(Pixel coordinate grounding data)
☆ ☆ ☆ ☆ ☆

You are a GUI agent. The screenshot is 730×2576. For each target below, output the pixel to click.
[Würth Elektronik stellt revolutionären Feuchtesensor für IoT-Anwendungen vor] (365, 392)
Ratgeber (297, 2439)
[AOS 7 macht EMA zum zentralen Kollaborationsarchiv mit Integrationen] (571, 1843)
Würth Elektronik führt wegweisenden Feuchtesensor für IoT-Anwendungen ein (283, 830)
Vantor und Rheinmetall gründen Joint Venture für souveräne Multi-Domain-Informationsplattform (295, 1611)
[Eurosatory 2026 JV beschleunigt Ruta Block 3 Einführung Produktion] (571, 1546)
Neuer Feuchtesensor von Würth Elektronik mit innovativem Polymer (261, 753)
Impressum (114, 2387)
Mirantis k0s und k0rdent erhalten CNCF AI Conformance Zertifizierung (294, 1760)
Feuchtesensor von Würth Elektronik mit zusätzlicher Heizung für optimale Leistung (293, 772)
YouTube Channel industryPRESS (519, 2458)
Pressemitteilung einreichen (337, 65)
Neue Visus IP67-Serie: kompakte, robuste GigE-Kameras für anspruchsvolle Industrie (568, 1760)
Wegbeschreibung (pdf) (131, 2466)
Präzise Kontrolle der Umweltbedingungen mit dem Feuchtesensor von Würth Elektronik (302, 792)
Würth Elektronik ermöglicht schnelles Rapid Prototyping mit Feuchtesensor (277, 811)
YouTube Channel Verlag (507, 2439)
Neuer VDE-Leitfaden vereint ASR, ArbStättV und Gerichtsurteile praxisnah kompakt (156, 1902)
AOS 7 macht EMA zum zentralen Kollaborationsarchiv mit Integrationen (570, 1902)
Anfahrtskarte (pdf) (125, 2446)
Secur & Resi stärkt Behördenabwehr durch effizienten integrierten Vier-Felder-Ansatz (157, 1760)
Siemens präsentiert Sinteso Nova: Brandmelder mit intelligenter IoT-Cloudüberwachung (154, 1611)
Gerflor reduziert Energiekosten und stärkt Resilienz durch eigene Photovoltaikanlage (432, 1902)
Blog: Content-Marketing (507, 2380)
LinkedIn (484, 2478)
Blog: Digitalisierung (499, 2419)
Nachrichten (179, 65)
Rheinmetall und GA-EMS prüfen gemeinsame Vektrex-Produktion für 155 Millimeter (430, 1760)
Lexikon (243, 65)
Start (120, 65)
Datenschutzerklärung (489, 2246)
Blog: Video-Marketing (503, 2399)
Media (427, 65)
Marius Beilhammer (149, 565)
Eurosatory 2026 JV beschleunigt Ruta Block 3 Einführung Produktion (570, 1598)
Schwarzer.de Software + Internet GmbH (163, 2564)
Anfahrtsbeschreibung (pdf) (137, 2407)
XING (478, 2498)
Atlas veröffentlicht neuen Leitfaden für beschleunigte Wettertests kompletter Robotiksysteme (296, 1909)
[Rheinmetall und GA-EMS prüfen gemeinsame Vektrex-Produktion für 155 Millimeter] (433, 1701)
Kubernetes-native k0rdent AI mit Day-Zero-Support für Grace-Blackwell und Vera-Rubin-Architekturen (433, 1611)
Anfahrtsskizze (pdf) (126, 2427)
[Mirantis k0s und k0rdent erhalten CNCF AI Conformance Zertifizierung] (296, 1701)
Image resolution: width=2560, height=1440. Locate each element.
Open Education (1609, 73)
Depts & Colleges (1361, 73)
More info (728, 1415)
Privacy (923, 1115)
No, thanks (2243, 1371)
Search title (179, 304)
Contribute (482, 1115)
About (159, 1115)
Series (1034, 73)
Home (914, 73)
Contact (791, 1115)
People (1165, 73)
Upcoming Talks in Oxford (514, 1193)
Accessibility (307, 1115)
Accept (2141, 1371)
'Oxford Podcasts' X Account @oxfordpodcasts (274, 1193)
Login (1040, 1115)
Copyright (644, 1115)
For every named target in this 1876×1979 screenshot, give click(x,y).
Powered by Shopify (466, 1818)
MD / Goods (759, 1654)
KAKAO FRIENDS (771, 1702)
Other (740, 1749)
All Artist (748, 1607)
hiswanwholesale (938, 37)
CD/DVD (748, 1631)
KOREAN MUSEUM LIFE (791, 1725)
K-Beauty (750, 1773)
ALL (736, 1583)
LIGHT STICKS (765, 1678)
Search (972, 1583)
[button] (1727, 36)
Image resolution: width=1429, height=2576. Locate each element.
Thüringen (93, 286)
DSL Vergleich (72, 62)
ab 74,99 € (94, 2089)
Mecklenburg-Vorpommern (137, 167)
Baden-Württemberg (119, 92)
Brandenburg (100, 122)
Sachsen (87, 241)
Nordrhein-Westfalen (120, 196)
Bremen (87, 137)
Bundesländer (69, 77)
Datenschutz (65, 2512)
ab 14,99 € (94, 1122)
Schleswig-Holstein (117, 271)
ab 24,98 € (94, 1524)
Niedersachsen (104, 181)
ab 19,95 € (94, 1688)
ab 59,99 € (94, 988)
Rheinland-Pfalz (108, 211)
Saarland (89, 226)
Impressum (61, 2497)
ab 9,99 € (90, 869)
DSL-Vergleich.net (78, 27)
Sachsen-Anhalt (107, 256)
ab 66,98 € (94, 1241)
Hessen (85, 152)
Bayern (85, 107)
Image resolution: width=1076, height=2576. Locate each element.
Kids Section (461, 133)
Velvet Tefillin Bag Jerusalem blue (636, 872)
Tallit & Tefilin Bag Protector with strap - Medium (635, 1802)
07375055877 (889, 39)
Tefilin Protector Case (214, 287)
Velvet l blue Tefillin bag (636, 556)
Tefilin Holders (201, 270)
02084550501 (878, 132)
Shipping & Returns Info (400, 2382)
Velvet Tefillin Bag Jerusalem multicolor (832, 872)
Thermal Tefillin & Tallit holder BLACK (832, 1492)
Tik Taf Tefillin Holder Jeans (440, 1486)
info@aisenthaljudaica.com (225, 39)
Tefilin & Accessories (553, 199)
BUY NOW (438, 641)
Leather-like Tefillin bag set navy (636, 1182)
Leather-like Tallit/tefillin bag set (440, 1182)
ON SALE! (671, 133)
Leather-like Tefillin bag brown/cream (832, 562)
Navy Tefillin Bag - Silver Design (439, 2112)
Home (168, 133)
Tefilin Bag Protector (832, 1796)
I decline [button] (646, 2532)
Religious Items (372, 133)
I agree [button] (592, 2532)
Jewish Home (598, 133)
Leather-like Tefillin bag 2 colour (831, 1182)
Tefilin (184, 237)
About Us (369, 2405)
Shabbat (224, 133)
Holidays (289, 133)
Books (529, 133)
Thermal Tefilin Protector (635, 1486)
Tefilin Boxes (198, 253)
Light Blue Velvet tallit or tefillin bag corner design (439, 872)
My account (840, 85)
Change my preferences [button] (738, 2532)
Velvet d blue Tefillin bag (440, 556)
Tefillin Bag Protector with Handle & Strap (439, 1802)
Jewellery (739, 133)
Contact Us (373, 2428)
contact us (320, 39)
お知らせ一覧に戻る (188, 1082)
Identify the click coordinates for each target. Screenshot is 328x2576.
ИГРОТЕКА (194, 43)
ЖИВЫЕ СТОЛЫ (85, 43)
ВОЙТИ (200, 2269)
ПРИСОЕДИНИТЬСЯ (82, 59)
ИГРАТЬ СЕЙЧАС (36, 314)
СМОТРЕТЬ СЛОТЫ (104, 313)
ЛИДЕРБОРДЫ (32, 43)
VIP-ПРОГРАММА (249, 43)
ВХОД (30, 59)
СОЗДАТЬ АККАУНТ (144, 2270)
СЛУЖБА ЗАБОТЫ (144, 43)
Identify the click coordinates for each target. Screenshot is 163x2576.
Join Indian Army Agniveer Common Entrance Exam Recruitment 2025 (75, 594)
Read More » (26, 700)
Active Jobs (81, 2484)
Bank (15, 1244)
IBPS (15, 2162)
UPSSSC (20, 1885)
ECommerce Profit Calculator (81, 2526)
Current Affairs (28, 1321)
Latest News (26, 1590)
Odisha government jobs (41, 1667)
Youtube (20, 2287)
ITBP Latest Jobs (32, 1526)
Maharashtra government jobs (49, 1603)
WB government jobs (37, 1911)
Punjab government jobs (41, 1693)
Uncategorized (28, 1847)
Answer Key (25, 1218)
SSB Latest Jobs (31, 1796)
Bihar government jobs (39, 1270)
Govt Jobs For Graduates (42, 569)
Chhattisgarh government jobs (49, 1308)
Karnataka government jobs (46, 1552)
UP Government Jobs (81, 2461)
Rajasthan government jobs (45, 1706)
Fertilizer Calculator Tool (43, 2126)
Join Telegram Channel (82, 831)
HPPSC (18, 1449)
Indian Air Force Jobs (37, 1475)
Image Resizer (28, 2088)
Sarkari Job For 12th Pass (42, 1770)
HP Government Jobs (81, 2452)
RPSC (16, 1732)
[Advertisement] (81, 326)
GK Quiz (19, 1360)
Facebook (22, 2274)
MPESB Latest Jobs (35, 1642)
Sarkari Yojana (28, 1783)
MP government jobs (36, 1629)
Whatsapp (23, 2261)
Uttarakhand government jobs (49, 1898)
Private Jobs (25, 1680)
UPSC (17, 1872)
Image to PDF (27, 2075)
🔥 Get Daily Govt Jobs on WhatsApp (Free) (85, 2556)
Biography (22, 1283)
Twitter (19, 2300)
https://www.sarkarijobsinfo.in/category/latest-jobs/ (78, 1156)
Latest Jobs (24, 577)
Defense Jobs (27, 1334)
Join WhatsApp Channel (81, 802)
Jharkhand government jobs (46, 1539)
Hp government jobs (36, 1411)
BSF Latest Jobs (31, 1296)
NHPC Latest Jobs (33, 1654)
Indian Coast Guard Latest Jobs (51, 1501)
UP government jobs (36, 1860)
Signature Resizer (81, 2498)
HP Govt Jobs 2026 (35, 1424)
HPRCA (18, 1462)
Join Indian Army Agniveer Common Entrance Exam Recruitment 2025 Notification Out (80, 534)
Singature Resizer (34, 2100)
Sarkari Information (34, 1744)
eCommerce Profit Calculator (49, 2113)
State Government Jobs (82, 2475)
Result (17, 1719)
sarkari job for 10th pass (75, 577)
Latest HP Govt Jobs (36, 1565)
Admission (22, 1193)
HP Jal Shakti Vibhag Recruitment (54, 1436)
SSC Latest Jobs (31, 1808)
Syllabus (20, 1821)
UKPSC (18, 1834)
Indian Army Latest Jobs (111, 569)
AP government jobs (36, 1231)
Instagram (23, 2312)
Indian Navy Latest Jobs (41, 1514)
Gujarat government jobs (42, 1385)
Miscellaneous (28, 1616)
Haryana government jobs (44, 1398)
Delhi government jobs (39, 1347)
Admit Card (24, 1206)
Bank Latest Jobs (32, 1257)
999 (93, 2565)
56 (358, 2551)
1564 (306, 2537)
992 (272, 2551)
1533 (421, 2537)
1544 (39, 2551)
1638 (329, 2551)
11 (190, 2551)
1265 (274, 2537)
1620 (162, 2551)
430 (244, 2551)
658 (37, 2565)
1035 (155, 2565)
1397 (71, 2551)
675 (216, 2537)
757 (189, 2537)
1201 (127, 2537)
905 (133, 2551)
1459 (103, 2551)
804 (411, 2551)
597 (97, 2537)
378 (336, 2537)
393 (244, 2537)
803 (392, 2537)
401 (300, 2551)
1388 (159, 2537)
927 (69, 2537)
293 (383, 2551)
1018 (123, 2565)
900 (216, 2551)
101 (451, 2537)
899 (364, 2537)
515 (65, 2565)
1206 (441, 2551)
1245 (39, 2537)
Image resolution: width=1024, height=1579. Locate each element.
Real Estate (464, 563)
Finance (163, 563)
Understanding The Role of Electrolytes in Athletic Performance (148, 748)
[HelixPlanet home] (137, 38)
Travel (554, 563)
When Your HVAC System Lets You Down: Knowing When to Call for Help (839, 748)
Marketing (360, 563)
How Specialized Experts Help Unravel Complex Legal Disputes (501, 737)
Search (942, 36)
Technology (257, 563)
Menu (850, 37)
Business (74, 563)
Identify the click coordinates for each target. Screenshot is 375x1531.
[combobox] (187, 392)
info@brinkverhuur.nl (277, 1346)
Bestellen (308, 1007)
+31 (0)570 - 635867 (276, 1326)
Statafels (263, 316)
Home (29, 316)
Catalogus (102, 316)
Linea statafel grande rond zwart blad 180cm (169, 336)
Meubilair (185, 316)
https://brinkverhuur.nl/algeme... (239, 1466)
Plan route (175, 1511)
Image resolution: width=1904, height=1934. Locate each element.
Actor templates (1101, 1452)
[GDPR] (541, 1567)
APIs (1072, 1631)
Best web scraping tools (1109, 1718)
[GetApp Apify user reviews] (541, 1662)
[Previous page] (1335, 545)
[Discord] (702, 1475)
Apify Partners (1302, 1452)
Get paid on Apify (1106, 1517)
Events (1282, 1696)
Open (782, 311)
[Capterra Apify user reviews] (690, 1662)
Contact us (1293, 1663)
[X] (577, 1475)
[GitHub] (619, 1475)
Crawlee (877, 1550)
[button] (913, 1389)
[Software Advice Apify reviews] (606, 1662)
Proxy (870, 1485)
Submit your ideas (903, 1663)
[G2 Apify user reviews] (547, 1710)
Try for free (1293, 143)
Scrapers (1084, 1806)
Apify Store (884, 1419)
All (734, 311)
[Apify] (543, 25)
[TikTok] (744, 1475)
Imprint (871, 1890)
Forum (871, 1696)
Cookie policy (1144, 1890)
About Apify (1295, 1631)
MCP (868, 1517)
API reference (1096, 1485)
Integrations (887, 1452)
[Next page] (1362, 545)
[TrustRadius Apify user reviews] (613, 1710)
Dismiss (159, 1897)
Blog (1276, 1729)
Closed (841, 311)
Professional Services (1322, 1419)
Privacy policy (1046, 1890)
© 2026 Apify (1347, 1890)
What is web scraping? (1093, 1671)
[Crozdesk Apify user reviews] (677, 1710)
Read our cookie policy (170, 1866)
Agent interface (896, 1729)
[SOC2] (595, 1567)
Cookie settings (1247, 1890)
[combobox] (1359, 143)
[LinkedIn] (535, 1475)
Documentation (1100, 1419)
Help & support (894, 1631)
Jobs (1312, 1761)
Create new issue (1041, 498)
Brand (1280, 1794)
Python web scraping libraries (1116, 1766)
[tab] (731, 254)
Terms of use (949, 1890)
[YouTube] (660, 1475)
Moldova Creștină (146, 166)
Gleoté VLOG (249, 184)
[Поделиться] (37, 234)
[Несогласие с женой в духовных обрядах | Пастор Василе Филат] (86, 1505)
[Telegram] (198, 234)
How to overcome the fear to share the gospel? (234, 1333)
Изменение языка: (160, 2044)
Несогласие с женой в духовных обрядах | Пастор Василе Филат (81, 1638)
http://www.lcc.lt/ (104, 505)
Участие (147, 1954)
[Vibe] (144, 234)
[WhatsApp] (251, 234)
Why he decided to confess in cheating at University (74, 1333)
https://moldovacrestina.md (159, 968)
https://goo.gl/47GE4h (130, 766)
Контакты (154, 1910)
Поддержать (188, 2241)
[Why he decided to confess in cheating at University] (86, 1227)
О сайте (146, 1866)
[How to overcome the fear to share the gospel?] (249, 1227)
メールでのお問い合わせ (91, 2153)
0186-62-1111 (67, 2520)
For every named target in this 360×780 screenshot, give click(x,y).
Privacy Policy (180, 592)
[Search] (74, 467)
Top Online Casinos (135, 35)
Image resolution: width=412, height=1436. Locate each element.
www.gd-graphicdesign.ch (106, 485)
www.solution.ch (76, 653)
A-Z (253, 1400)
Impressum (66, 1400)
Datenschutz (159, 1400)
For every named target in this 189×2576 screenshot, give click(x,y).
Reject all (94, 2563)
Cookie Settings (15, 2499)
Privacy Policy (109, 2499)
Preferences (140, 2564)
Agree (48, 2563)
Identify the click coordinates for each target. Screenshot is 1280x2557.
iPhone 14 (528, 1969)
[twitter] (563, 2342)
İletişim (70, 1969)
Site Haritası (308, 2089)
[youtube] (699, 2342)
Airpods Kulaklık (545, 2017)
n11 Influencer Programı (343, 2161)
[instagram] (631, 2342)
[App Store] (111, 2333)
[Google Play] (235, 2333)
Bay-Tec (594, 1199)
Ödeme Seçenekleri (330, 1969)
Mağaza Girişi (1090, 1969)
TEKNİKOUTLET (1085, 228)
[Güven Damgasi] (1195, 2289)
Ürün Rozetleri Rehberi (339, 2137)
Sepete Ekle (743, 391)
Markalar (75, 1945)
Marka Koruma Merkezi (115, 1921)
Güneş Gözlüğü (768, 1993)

☆ ☆ ☆ ☆ ☆

(WHAT NEEDS TO BE DONE) From the entries above, restate word for word the lines from the line containing "Anfahrtsbeschreibung (pdf) (137, 2407)" to the line containing "[Rheinmetall und GA-EMS", both ends included, and nothing more.

(REPLY)
Anfahrtsbeschreibung (pdf) (137, 2407)
XING (478, 2498)
Atlas veröffentlicht neuen Leitfaden für beschleunigte Wettertests kompletter Robotiksysteme (296, 1909)
[Rheinmetall und GA-EMS prüfen gemeinsame Vektrex-Produktion für 155 Millimeter] (433, 1701)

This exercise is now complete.